If Chayefsky's speeches wind up doing turnabouts, the story line is simple and sweet. It's 1944 in London and Lieutenant Commander Charlie Madison (Garner) has used all of his charm and skill to stay far away from danger. He thinks war is a fool's game where people can get killed. The real heroes are the cowards who stay far away from the senseless killing. (Of course, Chayefsky gives Charlie a back-story that is touching, brave and good for a tear up or two.) He's comfortably on the staff of the aging political Admiral William Jessup (Douglas), working with a fellow Lieutenant Commander, Bus Cummings (James Coburn), to set up lavish parties for the brass and VIPs, with plenty of rationed goods -- dry-aged strip steaks, avocados and bourbon -- and friendly women. Then he meets Emily Barham (Julie Andrews), whose father died in an air raid, brother was shot down during the Blitz and whose husband was killed at Tobruk. Now she's in uniform serving as a driver. With much back and forthing about Brits, Americans, sex, Hershey bars, heroics, duty, bravery and heart-felt cynicism, etc., etc., etc., they fall in love. By then Admiral Jessup is going gaga and decides a movie about the heroic first man on the D-Day beaches would be a terrific PR scoop for the Navy. Charlie finds himself with no wiggle room and is soon wading through the surf on what could well be a dead hero's mission. Will Charlie survive? Will Bus set him up to be a dead hero? Will Emily inspire him? Will Chayefsky give just about everyone, but mainly Garner, long speeches for us to be charmed and challenged by? Need you ask?

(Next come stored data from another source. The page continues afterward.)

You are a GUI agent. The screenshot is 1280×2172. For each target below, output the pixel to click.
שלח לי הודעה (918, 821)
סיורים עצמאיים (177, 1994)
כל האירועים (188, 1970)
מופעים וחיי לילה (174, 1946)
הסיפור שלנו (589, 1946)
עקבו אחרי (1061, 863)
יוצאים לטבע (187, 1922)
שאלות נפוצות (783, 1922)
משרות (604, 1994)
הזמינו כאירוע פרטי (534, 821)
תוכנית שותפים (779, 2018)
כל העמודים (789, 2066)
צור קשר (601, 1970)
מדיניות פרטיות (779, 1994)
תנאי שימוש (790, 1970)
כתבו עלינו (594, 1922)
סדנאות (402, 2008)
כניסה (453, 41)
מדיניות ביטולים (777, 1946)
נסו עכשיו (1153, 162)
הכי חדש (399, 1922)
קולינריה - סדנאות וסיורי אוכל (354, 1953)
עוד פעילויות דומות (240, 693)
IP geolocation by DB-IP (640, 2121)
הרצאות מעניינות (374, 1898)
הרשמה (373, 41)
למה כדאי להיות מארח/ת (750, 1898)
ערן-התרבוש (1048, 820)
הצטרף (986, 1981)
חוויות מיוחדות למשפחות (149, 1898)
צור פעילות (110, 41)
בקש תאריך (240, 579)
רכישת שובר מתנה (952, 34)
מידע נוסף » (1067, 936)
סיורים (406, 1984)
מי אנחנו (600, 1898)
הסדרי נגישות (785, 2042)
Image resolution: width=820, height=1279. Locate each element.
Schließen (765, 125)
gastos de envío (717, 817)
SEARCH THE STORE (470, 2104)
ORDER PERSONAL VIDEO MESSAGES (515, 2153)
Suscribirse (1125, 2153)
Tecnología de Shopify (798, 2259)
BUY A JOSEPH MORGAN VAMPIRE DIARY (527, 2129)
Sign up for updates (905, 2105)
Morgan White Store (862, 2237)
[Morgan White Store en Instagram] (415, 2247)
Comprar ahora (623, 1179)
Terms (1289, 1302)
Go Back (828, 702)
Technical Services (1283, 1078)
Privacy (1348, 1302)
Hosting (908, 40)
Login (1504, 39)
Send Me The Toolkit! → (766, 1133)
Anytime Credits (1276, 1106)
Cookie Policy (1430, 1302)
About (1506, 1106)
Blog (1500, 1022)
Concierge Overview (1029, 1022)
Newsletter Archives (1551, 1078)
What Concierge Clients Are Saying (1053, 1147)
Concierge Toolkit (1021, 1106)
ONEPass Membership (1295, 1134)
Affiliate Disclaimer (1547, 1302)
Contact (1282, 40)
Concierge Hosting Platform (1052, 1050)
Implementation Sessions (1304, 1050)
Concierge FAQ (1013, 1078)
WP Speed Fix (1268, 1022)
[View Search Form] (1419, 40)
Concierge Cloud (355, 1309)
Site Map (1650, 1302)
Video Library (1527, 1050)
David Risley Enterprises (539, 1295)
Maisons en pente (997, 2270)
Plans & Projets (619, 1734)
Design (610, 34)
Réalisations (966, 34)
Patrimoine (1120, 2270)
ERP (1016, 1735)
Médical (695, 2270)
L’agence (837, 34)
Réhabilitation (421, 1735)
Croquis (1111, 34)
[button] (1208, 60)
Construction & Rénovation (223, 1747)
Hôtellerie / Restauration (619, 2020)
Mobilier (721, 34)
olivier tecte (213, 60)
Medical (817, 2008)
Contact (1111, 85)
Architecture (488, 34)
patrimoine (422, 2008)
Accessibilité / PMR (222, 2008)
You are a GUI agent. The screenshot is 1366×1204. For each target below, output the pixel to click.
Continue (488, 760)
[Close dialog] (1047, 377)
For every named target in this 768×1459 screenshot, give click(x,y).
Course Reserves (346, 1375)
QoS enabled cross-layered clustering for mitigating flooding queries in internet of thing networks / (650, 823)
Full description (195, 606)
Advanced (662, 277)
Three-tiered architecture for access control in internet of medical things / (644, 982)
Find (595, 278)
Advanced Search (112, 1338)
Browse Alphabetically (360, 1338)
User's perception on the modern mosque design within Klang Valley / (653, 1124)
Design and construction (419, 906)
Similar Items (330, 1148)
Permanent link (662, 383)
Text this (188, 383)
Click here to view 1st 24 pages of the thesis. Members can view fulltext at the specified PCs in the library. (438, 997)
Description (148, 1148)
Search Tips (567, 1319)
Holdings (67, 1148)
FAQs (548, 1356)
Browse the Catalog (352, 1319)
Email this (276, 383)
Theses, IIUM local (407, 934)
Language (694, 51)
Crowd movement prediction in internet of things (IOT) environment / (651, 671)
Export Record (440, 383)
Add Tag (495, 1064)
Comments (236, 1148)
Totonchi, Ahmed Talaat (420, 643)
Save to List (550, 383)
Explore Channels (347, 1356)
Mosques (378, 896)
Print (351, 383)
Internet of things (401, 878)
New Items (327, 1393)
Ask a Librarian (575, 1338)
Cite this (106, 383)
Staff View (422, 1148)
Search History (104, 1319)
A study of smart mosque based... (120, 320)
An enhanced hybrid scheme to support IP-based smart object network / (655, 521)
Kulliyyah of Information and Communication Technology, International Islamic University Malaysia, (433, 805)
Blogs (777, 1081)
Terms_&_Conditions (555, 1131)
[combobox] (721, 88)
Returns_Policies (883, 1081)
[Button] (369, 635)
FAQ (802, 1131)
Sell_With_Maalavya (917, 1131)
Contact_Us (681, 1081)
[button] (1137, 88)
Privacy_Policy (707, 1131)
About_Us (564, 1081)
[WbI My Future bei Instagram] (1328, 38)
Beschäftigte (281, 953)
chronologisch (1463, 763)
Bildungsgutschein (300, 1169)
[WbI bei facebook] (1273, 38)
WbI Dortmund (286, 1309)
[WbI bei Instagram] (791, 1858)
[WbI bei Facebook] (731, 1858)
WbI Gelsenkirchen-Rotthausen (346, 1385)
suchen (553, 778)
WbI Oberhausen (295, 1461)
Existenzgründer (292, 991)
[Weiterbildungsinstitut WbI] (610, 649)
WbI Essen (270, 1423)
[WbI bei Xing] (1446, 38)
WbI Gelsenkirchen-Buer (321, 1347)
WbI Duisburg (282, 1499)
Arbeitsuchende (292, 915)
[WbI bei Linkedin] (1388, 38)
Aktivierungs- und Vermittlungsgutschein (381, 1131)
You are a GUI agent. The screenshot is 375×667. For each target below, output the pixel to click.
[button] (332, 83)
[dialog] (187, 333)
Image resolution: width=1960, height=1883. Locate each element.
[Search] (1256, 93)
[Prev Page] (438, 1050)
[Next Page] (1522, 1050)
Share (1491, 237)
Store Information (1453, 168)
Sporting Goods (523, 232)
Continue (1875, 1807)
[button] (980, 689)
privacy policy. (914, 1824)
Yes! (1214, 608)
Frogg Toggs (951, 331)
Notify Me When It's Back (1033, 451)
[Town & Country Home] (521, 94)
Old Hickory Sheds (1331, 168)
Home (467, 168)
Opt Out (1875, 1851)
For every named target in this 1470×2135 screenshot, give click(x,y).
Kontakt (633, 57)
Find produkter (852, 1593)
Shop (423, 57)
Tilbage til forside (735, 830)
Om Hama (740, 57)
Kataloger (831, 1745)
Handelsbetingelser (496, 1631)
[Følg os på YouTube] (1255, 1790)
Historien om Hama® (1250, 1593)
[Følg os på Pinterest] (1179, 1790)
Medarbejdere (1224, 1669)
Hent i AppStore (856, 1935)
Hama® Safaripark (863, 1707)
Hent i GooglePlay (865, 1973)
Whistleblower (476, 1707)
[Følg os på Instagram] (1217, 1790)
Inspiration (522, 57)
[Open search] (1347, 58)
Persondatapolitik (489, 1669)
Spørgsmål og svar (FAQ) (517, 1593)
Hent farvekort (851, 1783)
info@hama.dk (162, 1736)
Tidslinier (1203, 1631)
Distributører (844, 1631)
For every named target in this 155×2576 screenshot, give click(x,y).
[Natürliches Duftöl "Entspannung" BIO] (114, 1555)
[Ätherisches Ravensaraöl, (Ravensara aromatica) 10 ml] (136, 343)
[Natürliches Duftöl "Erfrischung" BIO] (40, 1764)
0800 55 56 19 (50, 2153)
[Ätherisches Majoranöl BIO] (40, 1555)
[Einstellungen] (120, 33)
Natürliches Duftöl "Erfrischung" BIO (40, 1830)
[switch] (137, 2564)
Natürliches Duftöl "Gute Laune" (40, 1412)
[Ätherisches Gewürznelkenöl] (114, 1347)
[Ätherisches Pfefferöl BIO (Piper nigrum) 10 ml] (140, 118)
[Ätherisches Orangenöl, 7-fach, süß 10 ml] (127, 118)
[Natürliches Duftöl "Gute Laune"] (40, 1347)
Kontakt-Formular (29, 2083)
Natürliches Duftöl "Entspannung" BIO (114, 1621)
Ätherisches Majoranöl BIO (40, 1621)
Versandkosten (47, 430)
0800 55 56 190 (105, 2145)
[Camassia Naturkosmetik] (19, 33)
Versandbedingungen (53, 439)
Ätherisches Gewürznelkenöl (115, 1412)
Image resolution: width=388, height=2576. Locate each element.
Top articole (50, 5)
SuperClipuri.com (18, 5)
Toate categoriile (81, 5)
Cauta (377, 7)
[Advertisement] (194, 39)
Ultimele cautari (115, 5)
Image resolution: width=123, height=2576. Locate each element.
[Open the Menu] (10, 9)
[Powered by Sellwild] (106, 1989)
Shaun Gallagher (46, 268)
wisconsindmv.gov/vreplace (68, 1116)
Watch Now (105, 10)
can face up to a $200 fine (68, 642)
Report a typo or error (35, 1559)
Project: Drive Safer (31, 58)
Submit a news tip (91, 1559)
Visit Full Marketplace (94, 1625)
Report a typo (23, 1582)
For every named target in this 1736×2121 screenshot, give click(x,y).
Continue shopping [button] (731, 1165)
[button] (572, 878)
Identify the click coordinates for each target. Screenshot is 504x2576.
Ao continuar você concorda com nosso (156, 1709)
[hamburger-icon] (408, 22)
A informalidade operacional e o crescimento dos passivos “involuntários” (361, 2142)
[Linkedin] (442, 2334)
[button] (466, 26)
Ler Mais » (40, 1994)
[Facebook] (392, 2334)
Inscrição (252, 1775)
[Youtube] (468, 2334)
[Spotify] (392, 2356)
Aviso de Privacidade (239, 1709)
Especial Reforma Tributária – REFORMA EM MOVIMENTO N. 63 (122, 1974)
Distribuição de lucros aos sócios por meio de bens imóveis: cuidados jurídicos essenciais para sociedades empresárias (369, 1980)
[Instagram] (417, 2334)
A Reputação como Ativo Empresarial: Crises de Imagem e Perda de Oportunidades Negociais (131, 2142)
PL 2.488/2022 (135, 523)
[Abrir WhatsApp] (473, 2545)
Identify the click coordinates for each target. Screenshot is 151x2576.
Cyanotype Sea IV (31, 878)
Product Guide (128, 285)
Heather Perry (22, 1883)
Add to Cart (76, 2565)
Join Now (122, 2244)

Without Garner's and Andrew's likability, this movie would get tiresome quickly. It really needs to lose about half an hour and Chayefsky needs a tough-minded editor. Still, the polemics are often funny and uneasy and Garner was one of the best of the laid-back, charmingly skeptical leading men of his time. (Three roles that I think show him at his best, whatever one thinks of the movies, are Jason McCullough in Support Your Local Sheriff, Murphy Jones in Murphy's Romance and Raymond Hope in Twilight.) He does an exceptional job with Chayefsky's words.

Why not give the last word...well, the last many words, to Chayefsky wearing his Charlie Madison mask. Madison sure was a fluent, facile speechifier. Says Charlie: War isn't hell at all. It's man at his best; the highest morality he's capable of. It's not war that's insane, you see. It's the morality of it. It's not greed or ambition that makes war: it's goodness. Wars are always fought for the best of reasons: for liberation or manifest destiny. Always against tyranny and always in the interest of humanity. So far this war, we've managed to butcher some ten million humans in the interest of humanity. Next war it seems we'll have to destroy all of man in order to preserve his damn dignity. It's not war that's unnatural to us, it's virtue. As long as valor remains a virtue, we shall have soldiers. So, I preach cowardice. Through cowardice, we shall all be saved.

Time to make the popcorn, or to run down to the store and buy a bag from Chayefsky.